*** Opening Source text ***

On previous fact finding missions, BABU staff and volunteers noted a glaring lack of access to primary care in rural areas. This gap is in part exacerbated by the lack of incentives for urban physicians to practice in rural areas. As a result, in the Summer of 2011, BABU embarked on an ambitious project: to empower and enable urban Nepali physicians to provide primary care to rural areas in the form of 1-2 day relief missions. During these missions, BABU would provide the salary to a physician, nurse, pharmacist, and other staff, as well as hiring a vehicle and a driver, plus the cost of all drugs and supplies.

BABU continues to provide rural relief in Pharping
July, 2012

BABU volunteers completed another successful rural relief mission at the Pharping health centre. Alongside staff from IFCH, Canadian and Belgian volunteers assisted in assessing and providing care for 73 children over the course of the 1-day camp. Volunteers also had the opportunity to spend some time with the children, teaching them how to wash their hands and playing games while they waited and after care.

BABU’s first successful rural health relief mission
February, 2012

In close collaboration with the staff at the International Friendship Children’s Hospital (IFCH), BABU was able to organize its first rural health relief mission in February of 2012. This mission took part at the Pharping health centre, approximately 30Km outside of Kathmandu.  The relief day was announced a week in advance and attracted villagers from many miles around. The Clinic ran from 8am – 4pm, and staff provided primary care to a total of 80 pediatric patients.

*** Closing Source text ***
*** Opening Data under study ***

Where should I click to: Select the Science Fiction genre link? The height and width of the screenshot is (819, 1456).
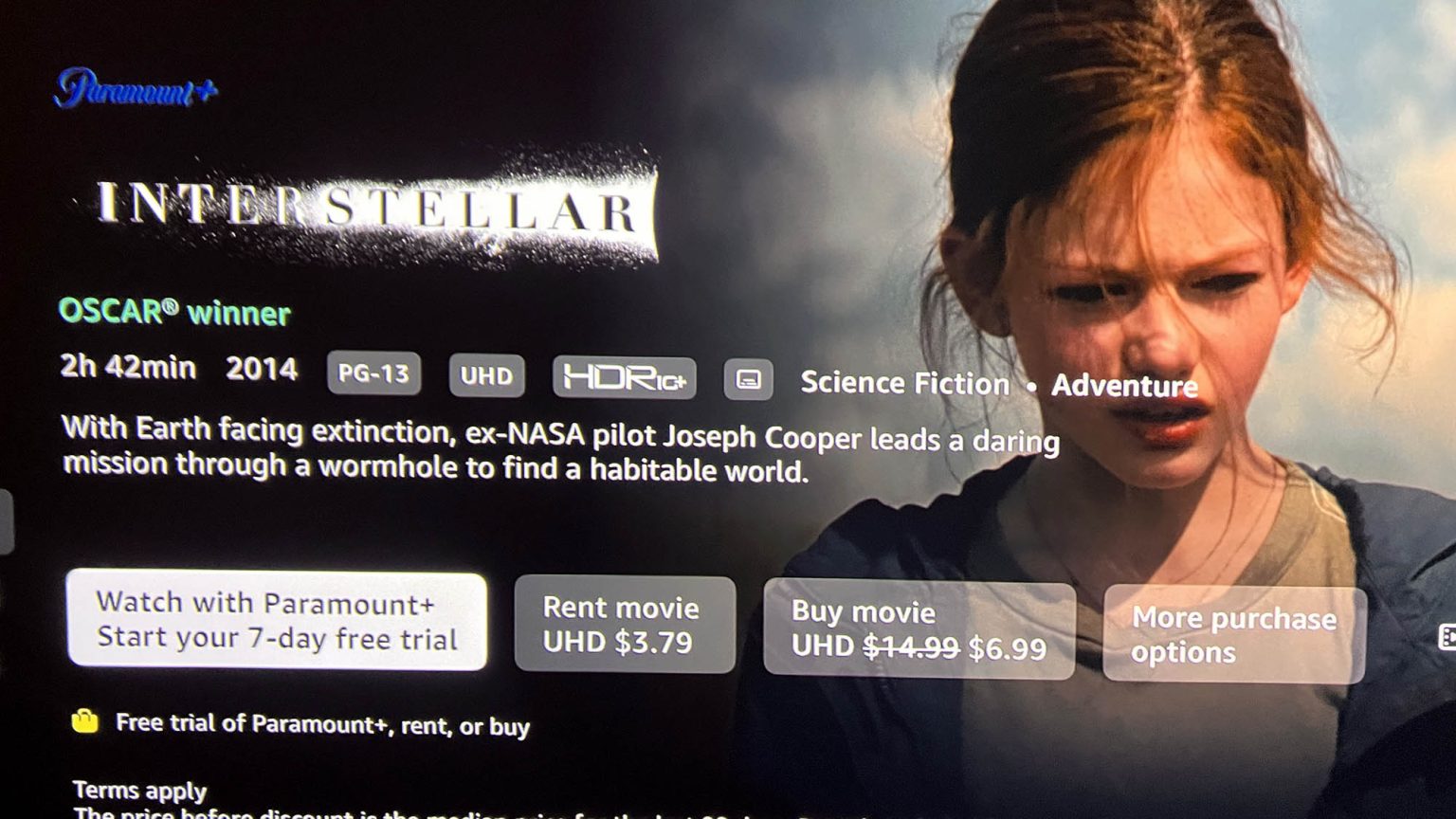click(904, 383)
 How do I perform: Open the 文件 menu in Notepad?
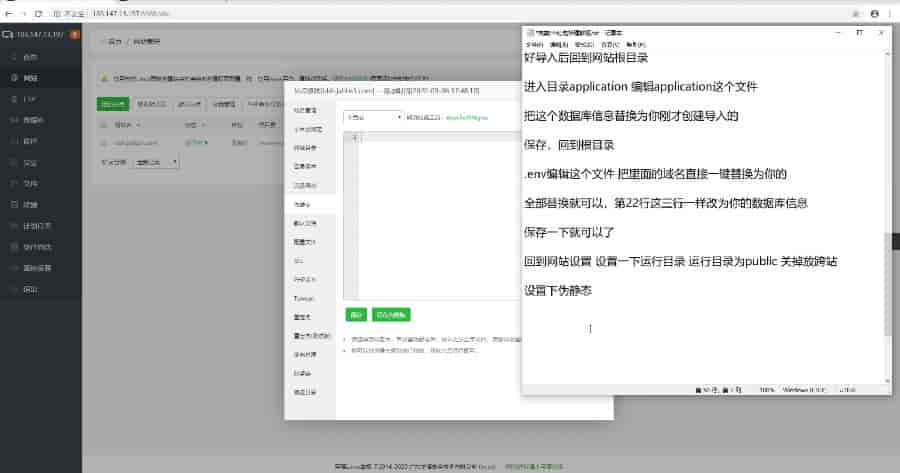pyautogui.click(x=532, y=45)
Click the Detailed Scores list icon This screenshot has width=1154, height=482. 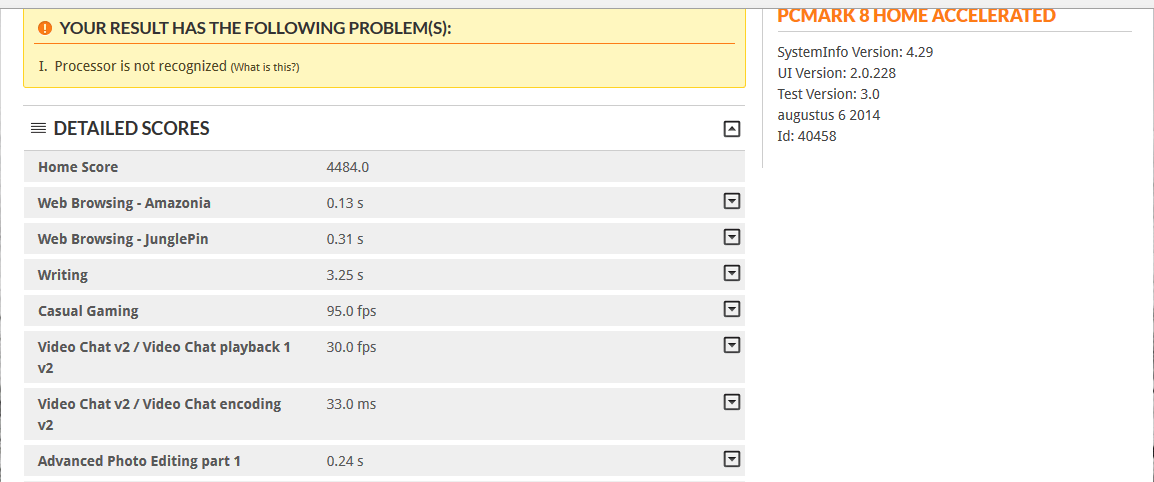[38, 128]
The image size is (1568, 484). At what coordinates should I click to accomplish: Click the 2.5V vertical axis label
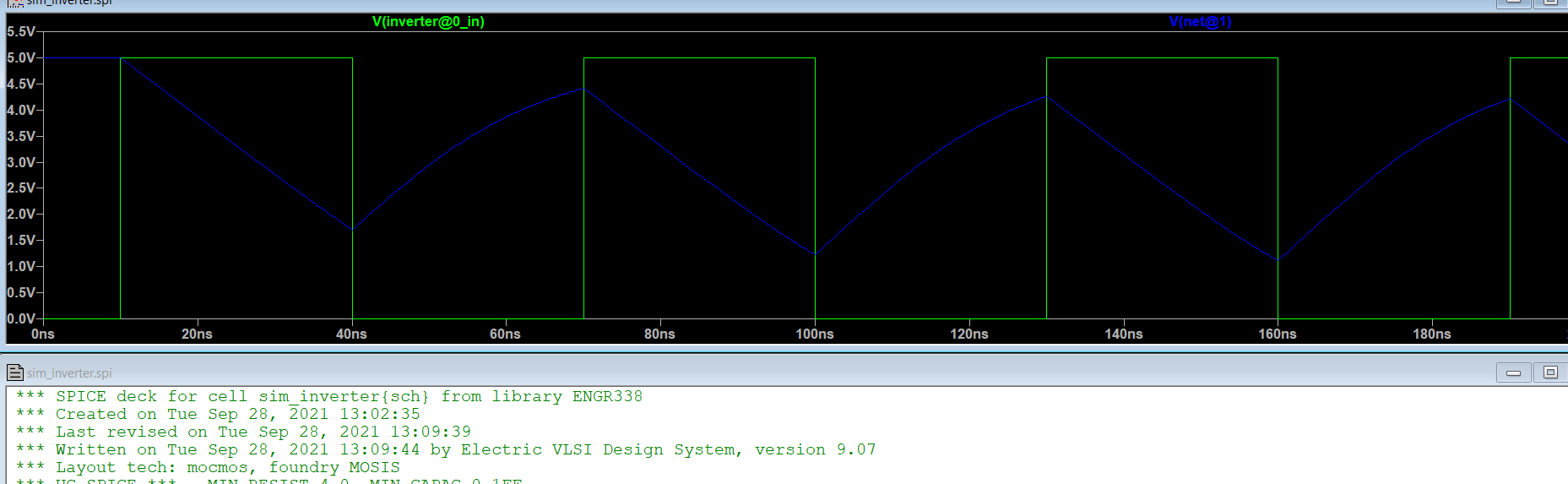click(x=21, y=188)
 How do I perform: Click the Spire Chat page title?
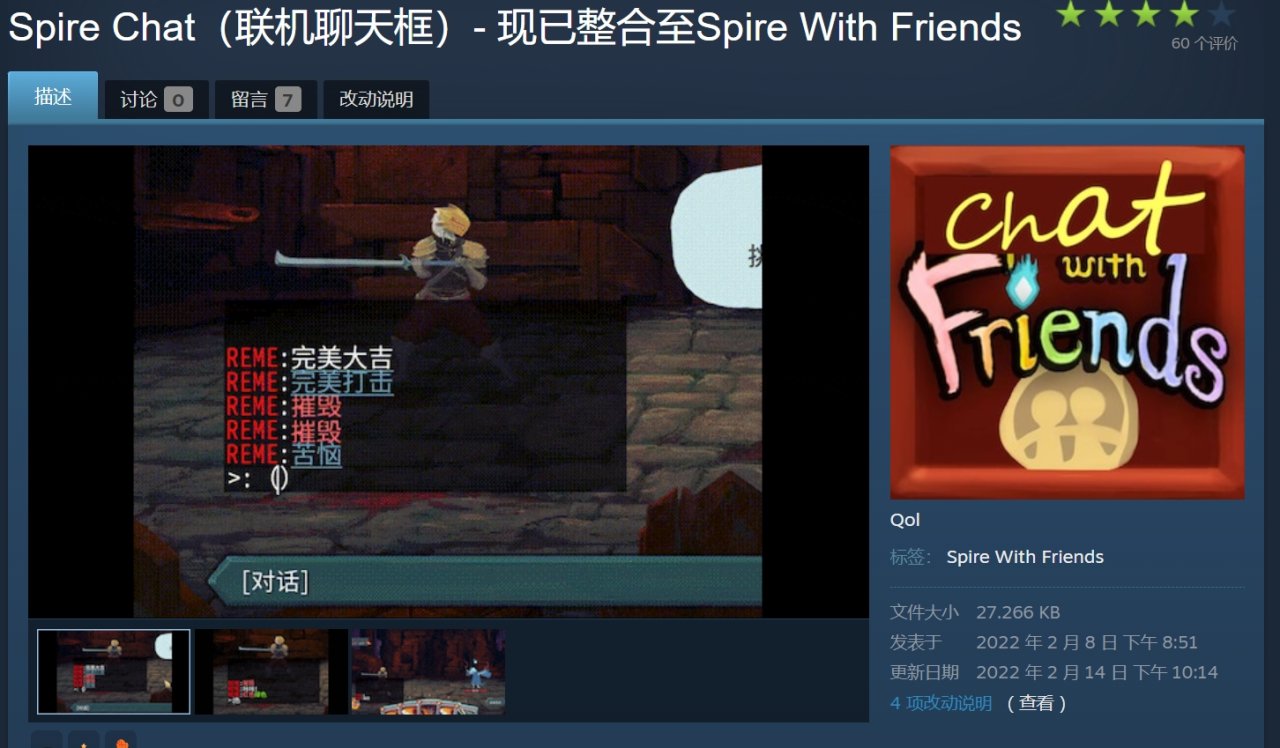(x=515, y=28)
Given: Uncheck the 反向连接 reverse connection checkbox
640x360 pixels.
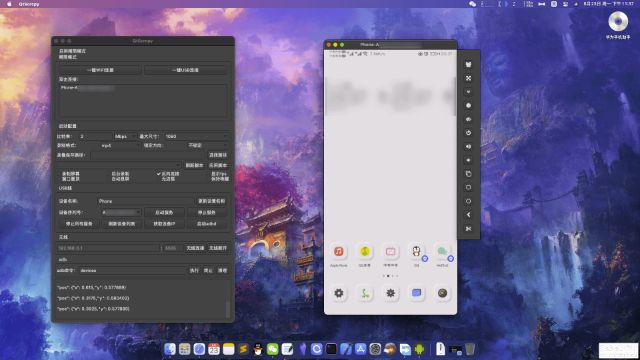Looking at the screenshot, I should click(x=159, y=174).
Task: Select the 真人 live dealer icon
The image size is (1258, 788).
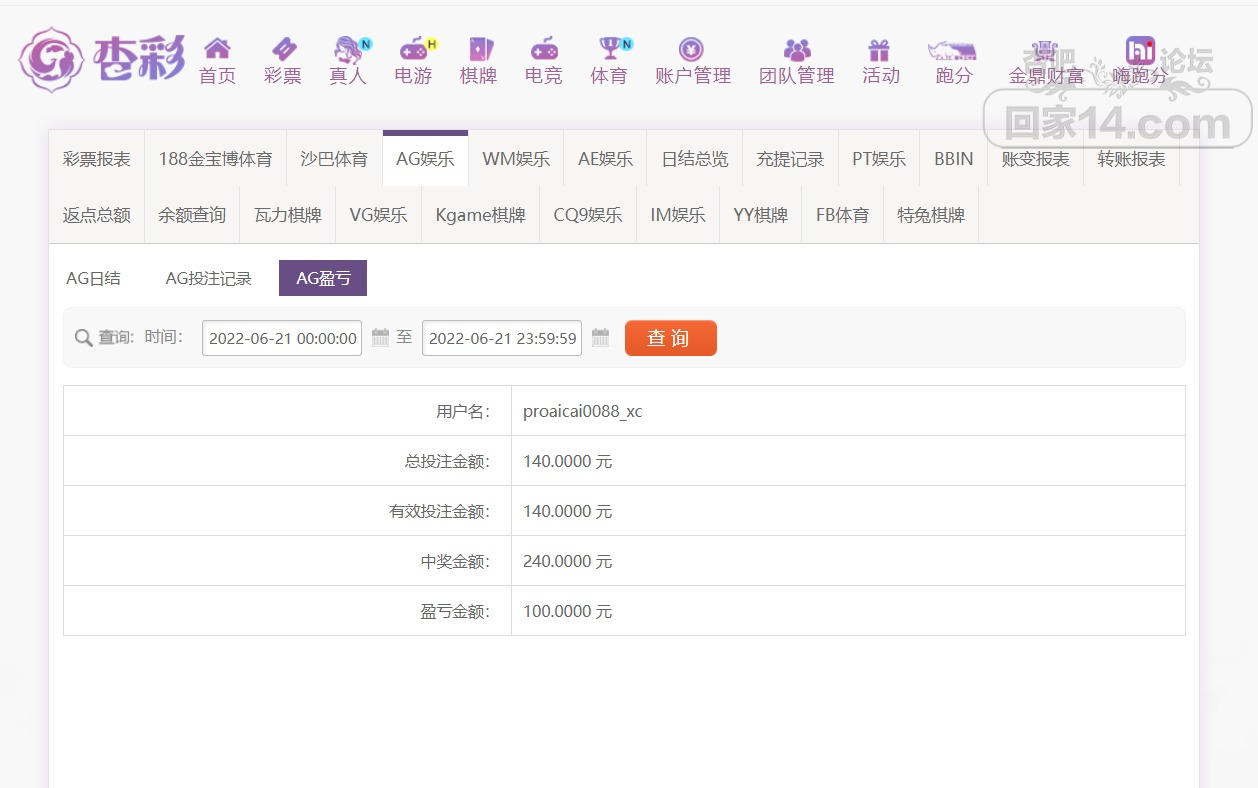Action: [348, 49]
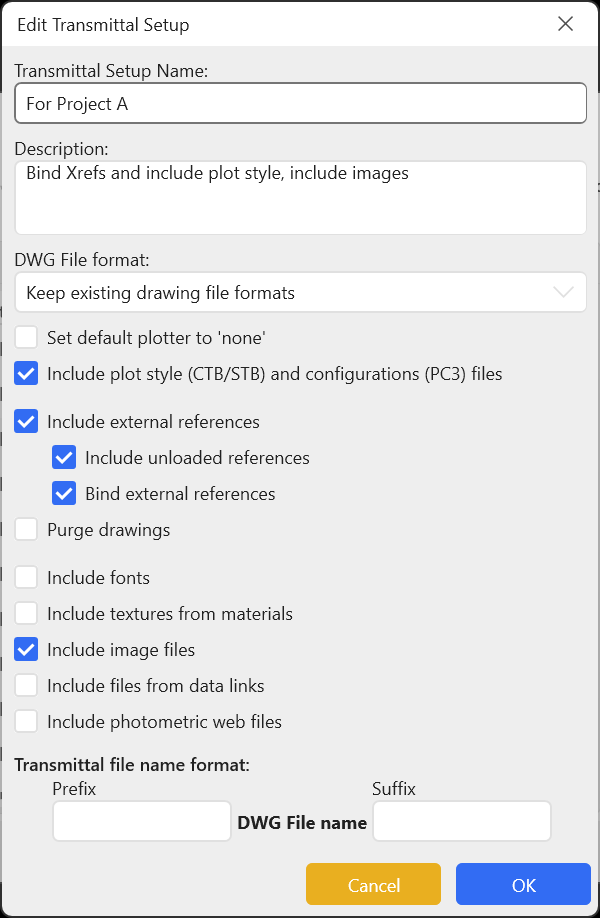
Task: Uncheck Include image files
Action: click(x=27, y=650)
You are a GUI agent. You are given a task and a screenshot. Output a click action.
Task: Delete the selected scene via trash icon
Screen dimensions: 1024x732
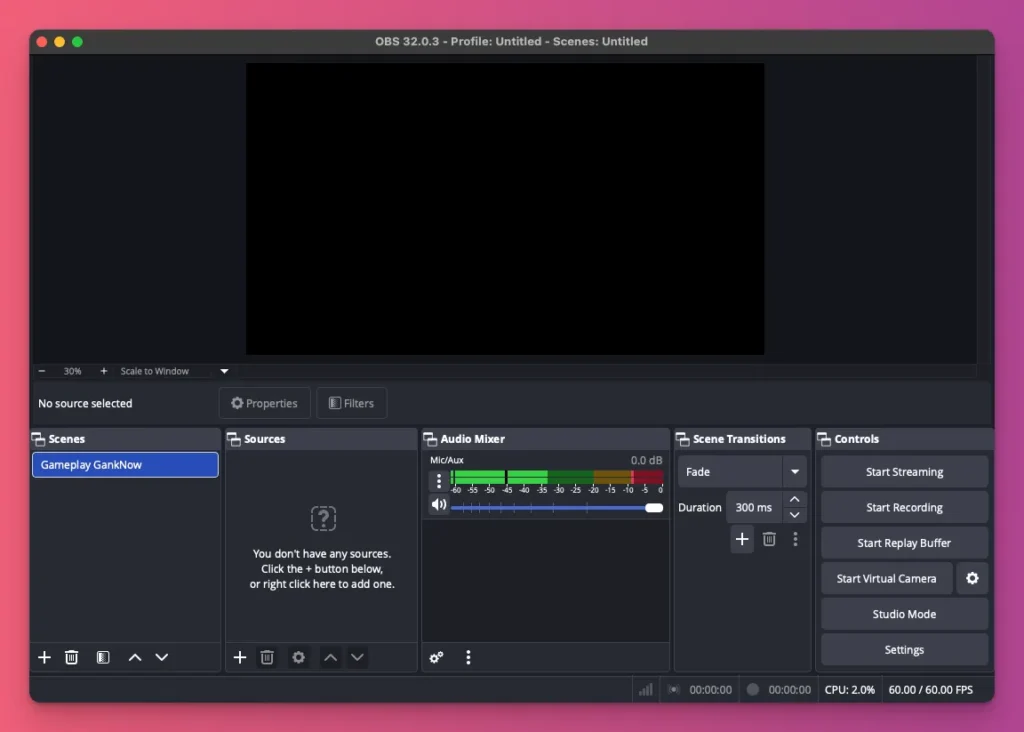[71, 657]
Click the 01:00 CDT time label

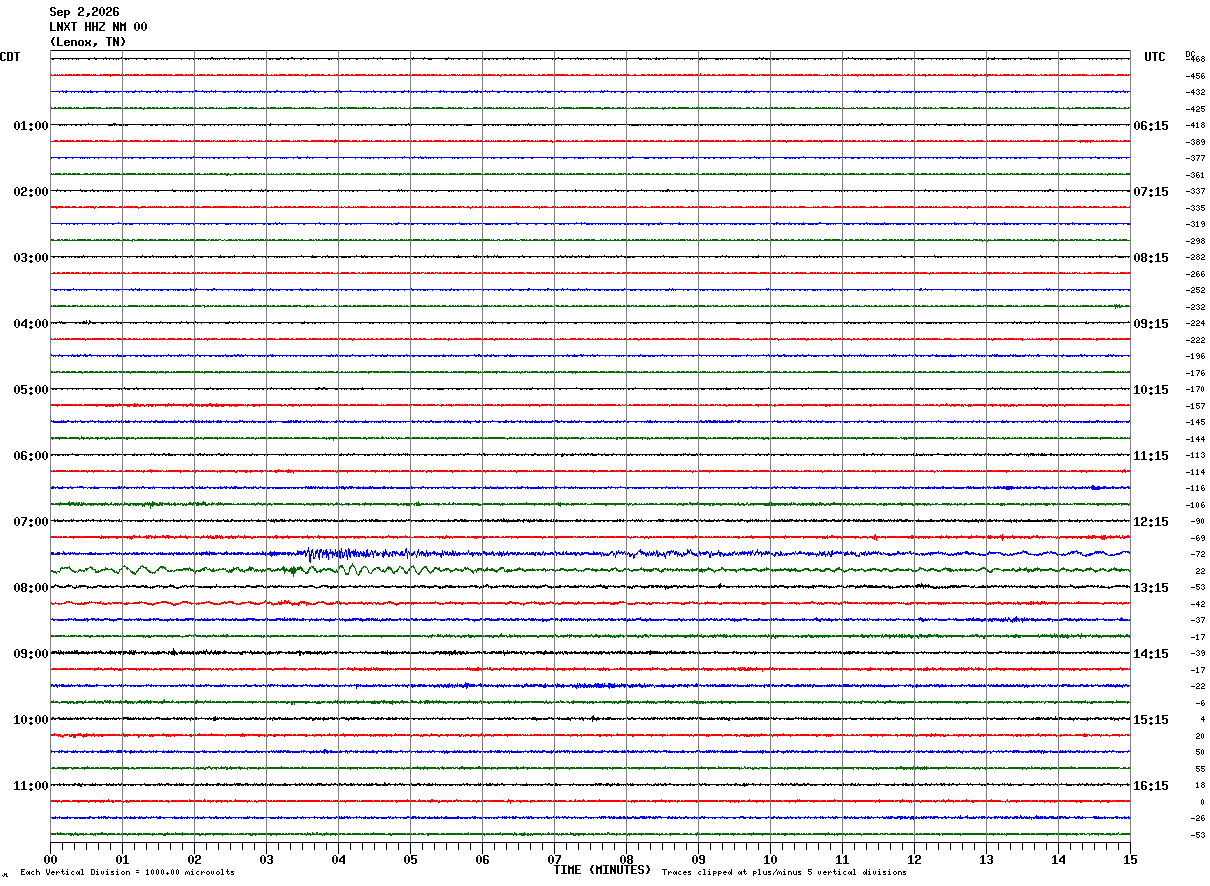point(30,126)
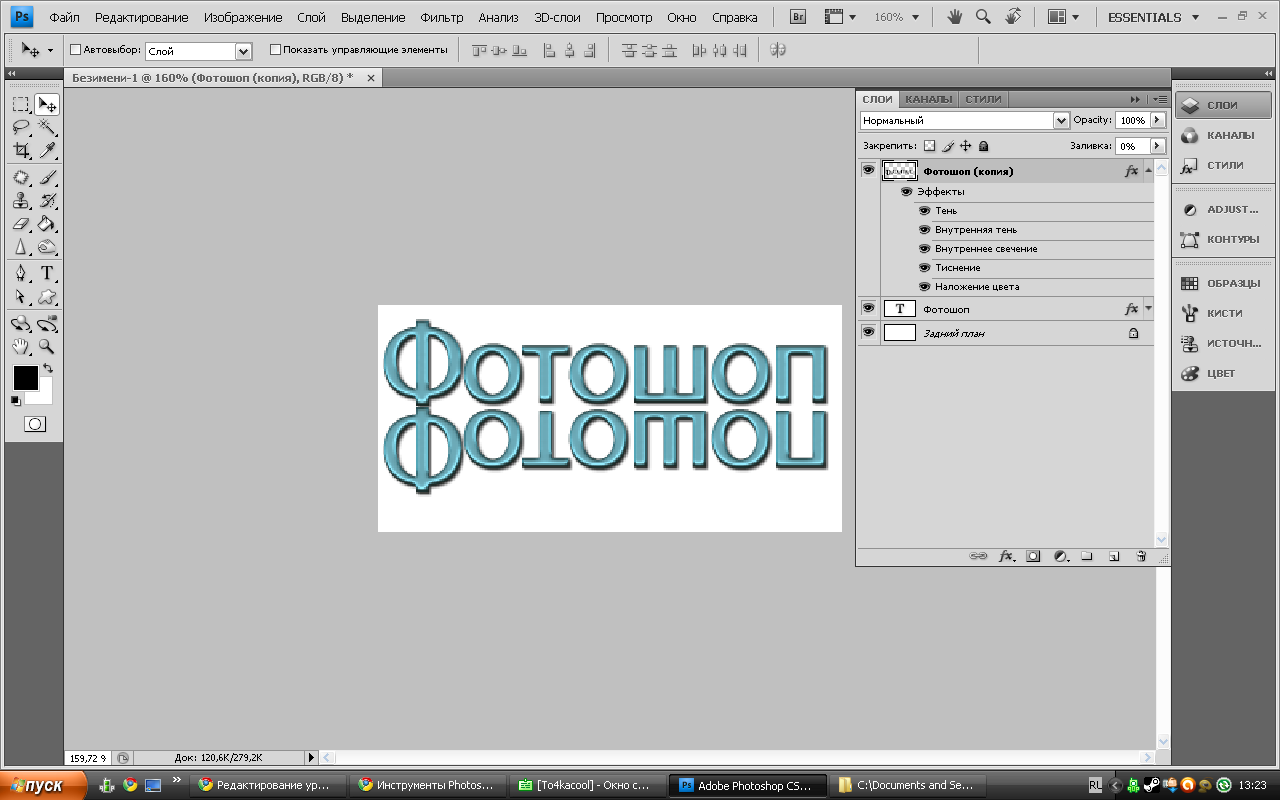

*** Closing Data under study ***

→ How to complete this task
Could you continue the account of BABU's rural health relief missions, given above, from where it stops?

→ Answer for this exercise
Staff and volunteers at BABU's first rural relief mission

Staff providing primary care

Logistical Summary

The cost of a one-day relief package ranges from about $500 to $1000 and will consist of the following:

  • Transportation to and from the community
  • Salaries for physician, nurses, pharmacist, driver
    • Basic Equipment
    1. Blood pressure sets
    2. Tongue depressor
    3. Torch
    4. Glucometer
    5. Vaginal speculum
    6. Disposable gloves and mouth masks
    • Basic Pharmaceuticals

      Trips would initially run 5 to 6 times per year, with each trip addressing basic primary health care needs of approximately 100 to 300 locals.